Description of problem: [RFE] Automatic cleanup of logs table Version-Release number of selected component (if applicable): Satellite 6.5.2 How reproducible: In customer environments with a lot of content hosts and puppet check-ins Steps to Reproduce: 1. We had seen customer environments where logs table contain a ton of data with logs table sometimes consuming more than 35GB. su - postgres -c "psql foreman -c \"select count(*) from logs;\"" count ---------- 539298 (1 row) Actual results: Degradation of Satellite performance since postgres queries too long to finish Expected results: Logs table should be cleaned up automatically to keep the number of records at an optimum level - say 50k records. Additional info:
Created redmine issue https://projects.theforeman.org/issues/27971 from this bug
Upstream bug assigned to lzap
Workaround is to truncate the logs table often as explained in https://access.redhat.com/solutions/4449961
QA: On a host with many reports (100k or more preferably - import them or use foreman-rake console to generate them) run the rake reports:expire and observe performance in the production.log. Check that only logs one week old were deleted and there are no left-overs. Share the performance in the BZ please. The system will log these sentences: logger.info "Expired #{count} #{model} at rate #{rate} #{model}/sec"

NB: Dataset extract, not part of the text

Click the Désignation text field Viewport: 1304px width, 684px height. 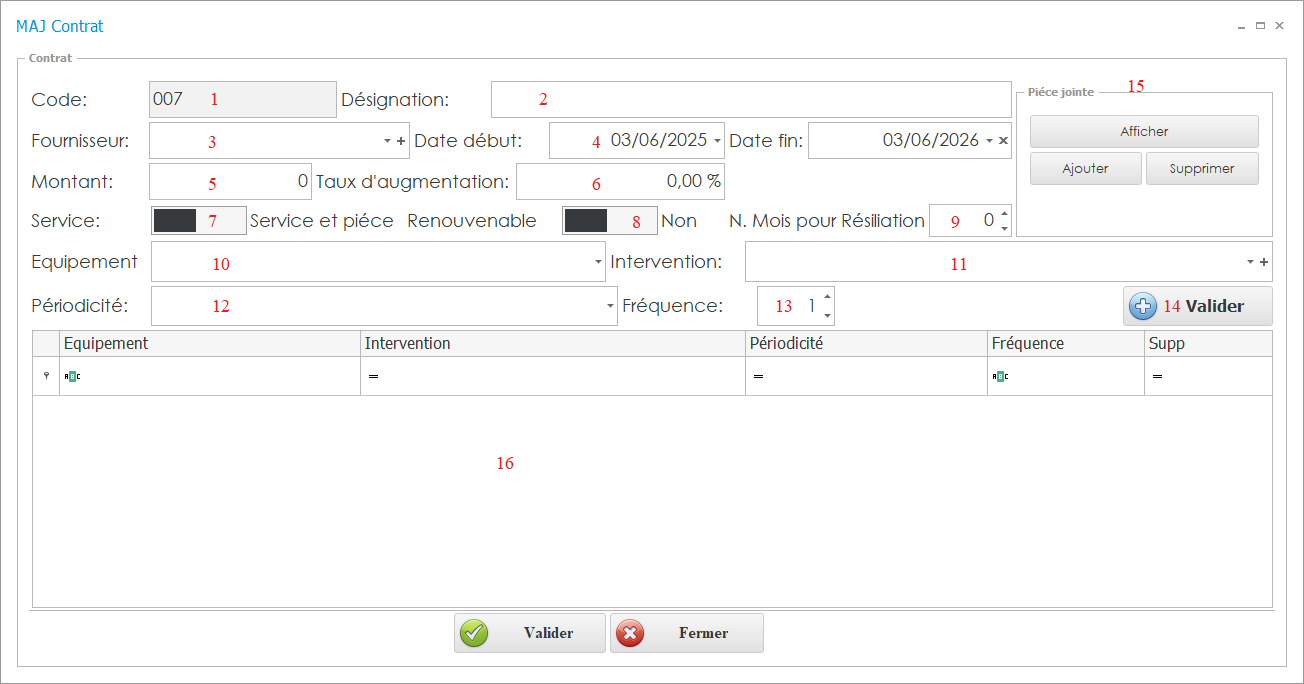click(750, 100)
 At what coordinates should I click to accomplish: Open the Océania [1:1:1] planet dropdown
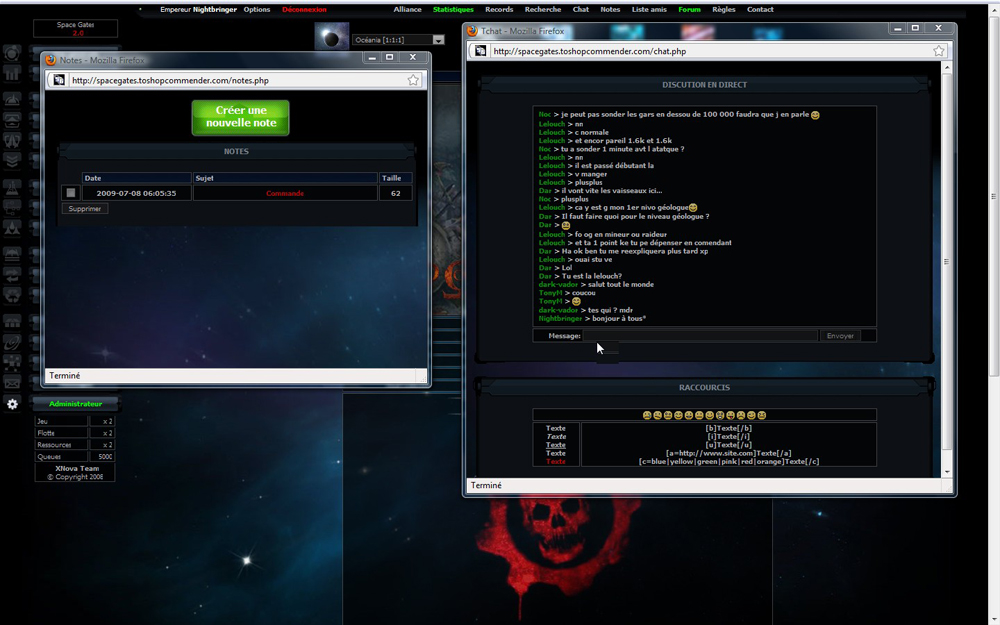coord(438,40)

RAKE SCRIPT TO GENERATE REPORTS (warning it is very slow): def make_report(host = 1, logs = 100, reported_at = Time.now.utc.to_s) base = { "host" => "host#{host}.example.com", "reported_at" => reported_at, "created_at" => reported_at, "status" => { "applied" => 0, "restarted" => 0, "failed" => 1, "failed_restarts" => 0, "skipped" => 0, "pending" => 0 }, "metrics" => { "time" => { "config_retrieval" => 6.98906397819519, "total" => 13.8197405338287 }, "resources" => { "applied" => 0, "failed" => 1, "failed_restarts" => 0, "out_of_sync" => 0, "restarted" => 0, "scheduled" => 67, "skipped" => 0, "total" => 68 }, "changes" => { "total" => 0 } }, "logs" => [], } (1..logs).each do |i| base["logs"].append({ "log" => { "sources" => { "source" => "//Node[#{i}]/my_servers/minimal/time/Service[#{i}]" }, "messages" => { "message" => "Failed to retrieve current state of resource: #{i}" }, "level" => "err" } }) base["logs"].append({ "log" => { "sources" => { "source" => "Puppet" }, "messages" => { "message" => "Using cached catalog" }, "level" => "notice" } }) end base end host_id = 1 # create current reports (1..1000).each { ConfigReport.import(make_report(host_id)) } # create one month old reports (1..1000).each { ConfigReport.import(make_report(host_id, 100, (Time.now.utc - 2629743).to_s) }
Bryan, can we get this a higher priority? There have been multiple cases with performance degradation that took nontrivial time to identify the cause (often hidden below false alarms) and painful service impact to various bigger customers - see all the attached support cases. Having a reports/cleanup script that: - can be run (internally e.g. in batches) outside maintenance mode (there is some concurrency problem with the workaround, now) - can be adjusted/configurable for user scenarios like "delete any success report older than 1 day or any report older than 1 month" will be a big win here.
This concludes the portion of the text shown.